In her sixth book, You’re Leaving When? Adventures in Downward Mobility, Annabelle Gurwitch goes where many women fear to tread, sharing hilarious, gut-punching midlife moments with her signature wit and honesty. Taboo topics — loss of identity, sex, divorce, financial fears, finding your teen’s drug stash! — are laid bare and you’re drawn to her like the woman at a cocktail party who blurts out exactly what you’re thinking, but are too afraid to say.
What inspired you to write this book?
“At a certain age, and this is sort of what this book reflects on, you arrive at a point where you're saying ‘Maybe I'm not becoming anything anymore. Maybe I just I am this person.’
Like, ‘Oh, I had a picture that I'd be this person by now, but I’m not,’ and then really asking yourself, ‘Am I going to let that make me unhappy?' To me, it’s about adapting to a self that you didn't have a big enough imagination for. It's about becoming more accepting of who you actually are and not striving.”
The stories you share are hilarious, but also touch on the isolation we feel when we’re not living up to who we think we should be. Where does that come from?
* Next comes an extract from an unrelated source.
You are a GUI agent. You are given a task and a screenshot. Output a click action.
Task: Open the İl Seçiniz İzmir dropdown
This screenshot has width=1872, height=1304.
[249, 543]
“I saw the toll it took on my mother to feel embarrassed about our family's precarious finances during my childhood, her worry over our status and that people would judge us. It kept her from confiding in her friends, it separated her, and made her feel less than, and I carry some of that with me, as well, and that was before the advent of social media — it's such a trap to not only compare ourselves to others and not feel we measure up, it's also a trap to feel we have to constantly present ourselves as some kind of aspirational image of what living our ‘best lives ever’ looks like. I wanted to take that on by writing about and embracing my life in all its imperfection.”
How do we break that cycle and connect?
“We just have to agree to let it go. I hope that my revealing things is permission for other women to have the same kind of openness. I want to challenge our ideas of where we can find humor and what we find when we confront our real selves.”